* **SOURCE DOCUMENT**

BEGIN

Thai Express is a franchise chain of quick service restaurants serving Thai cuisine across Canada, the United States, UAE and the United Kingdom. The Thaï Express brand is owned by the MTY Food Group. In 2009, Thaï Express won the Golden Chain award franchisor of the year award from the Conseil québécois de la franchise.

MTY had purchased Thaï Express from Montreal-based Tara Fung Holding for an undisclosed amount at the time of the acquisition, Thaï Express had six outlets, all of those were franchised and five of which were located in food courts.

== Format ==
The restaurants are of the fast food type. Customers give their order at a counter, pay and then wait for their food in at counter to be cooked in front of the customer if they enjoy watching; Then they take it to a table if the outlet is a restaurant with seating, or take it away if the outlet does not provide seating. The style of the restaurants is "modern". Generally the colour schemes are mostly white with pale green and pink, as well as wooden textures.

==Locations==
There are locations in Quebec, Ontario, Manitoba, Alberta, Prince Edward Island, Saskatchewan, British Columbia, Nova Scotia, Newfoundland and Labrador, and New Brunswick, as well as in Dubai, United Arab Emirates; the United Kingdom; and Guyana. Most of the locations are counters in shopping mall food courts, but some are sit-down restaurants.

Thaï Express opened its first location in the United States at the Mall of America in Bloomington, Minnesota in May 2017.

END

* **DATA RECORDS**
BEGIN

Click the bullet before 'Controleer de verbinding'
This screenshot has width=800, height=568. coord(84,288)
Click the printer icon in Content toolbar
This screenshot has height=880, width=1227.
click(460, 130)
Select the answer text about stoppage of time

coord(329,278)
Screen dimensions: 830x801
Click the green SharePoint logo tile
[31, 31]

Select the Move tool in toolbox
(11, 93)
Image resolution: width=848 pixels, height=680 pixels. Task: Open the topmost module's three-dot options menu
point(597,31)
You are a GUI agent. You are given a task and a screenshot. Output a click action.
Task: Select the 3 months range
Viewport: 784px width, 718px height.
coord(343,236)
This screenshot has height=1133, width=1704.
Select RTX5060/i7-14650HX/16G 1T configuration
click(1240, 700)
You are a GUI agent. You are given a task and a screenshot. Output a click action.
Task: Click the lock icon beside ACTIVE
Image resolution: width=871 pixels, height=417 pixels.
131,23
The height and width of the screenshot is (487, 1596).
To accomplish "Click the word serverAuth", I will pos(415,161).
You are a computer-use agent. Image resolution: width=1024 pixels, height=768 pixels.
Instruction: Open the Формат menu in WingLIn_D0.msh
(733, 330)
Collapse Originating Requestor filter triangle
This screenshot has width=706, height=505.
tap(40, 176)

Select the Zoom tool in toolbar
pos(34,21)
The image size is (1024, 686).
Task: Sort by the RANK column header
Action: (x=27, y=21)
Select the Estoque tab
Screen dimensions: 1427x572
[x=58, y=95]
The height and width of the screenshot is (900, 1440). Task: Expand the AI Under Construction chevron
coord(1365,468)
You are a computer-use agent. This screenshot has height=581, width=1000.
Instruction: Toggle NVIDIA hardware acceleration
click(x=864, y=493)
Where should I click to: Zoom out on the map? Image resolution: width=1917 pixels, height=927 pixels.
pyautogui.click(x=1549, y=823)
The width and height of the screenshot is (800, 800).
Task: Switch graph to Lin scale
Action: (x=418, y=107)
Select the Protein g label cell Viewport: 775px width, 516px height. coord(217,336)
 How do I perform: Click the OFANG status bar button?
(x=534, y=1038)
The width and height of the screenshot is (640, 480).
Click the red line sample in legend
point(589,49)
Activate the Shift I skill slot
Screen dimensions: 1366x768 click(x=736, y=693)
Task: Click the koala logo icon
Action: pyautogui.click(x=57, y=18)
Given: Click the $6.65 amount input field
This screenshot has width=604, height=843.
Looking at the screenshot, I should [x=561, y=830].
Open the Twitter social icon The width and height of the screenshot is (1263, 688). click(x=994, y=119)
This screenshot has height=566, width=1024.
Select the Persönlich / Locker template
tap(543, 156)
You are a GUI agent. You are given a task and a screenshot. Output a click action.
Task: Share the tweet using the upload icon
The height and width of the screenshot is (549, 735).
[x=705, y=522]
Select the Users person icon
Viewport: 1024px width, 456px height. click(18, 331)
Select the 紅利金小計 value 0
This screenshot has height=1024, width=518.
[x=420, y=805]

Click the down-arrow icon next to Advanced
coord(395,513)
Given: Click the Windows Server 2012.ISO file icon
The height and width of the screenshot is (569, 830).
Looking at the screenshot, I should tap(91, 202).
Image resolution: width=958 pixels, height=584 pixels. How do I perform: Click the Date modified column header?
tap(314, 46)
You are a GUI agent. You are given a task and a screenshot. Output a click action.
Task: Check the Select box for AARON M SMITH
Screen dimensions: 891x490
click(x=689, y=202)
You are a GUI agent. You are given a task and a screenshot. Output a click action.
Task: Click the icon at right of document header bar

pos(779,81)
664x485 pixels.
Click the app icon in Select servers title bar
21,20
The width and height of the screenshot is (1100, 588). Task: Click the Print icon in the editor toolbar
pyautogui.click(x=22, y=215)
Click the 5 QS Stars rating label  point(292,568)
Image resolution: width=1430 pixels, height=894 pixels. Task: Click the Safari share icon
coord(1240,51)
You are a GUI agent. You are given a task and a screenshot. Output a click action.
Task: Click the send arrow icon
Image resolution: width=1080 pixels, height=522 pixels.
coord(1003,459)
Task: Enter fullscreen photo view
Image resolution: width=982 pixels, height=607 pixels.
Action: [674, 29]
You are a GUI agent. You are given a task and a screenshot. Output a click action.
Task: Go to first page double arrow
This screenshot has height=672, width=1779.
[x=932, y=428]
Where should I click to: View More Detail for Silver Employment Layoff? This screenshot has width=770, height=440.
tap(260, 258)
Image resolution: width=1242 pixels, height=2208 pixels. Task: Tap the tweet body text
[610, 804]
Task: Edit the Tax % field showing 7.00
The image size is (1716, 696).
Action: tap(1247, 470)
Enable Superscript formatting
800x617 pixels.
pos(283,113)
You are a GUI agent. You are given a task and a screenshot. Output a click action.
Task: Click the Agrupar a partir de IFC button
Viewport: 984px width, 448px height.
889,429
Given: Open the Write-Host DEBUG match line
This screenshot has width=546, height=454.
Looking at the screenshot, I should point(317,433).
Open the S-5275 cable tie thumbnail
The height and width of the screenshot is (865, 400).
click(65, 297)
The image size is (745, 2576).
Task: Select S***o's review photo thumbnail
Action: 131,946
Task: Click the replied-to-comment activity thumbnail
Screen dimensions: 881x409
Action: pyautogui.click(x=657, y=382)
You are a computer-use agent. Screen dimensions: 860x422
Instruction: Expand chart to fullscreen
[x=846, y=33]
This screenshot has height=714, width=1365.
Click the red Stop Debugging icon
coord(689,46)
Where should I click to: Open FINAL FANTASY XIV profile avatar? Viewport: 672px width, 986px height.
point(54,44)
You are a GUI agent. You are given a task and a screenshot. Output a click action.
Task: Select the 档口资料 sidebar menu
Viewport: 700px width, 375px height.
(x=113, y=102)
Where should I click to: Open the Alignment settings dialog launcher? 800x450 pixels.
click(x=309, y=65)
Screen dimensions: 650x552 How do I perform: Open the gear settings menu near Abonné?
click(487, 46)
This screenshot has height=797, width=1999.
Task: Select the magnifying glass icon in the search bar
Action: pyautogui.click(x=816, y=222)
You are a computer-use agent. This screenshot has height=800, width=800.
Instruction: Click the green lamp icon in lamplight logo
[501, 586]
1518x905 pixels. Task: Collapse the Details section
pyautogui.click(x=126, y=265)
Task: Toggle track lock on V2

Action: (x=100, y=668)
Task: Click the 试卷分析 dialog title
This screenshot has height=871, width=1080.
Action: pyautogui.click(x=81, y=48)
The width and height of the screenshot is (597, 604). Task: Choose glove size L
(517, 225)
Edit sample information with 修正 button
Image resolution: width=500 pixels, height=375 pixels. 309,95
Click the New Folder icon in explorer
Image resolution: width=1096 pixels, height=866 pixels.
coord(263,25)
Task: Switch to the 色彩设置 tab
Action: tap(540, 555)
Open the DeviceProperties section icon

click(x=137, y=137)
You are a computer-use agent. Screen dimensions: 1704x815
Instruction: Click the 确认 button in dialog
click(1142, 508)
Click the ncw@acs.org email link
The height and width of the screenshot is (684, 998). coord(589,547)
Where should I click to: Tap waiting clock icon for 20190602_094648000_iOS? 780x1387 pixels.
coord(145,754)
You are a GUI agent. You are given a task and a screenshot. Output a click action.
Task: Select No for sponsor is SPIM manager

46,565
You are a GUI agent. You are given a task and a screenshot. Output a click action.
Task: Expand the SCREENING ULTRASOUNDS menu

END

* **PARTS OF THE EXERCISE**
a) According to the Thaï Express text, where did the chain open its first location in the United States?
b) Reproduce word for word the stretch of the Thaï Express text from "Thai Express is" through "de la franchise.".

* **WRITTEN RESPONSES**
a) At the Mall of America in Bloomington, Minnesota.

b)
Thai Express is a franchise chain of quick service restaurants serving Thai cuisine across Canada, the United States, UAE and the United Kingdom. The Thaï Express brand is owned by the MTY Food Group. In 2009, Thaï Express won the Golden Chain award franchisor of the year award from the Conseil québécois de la franchise.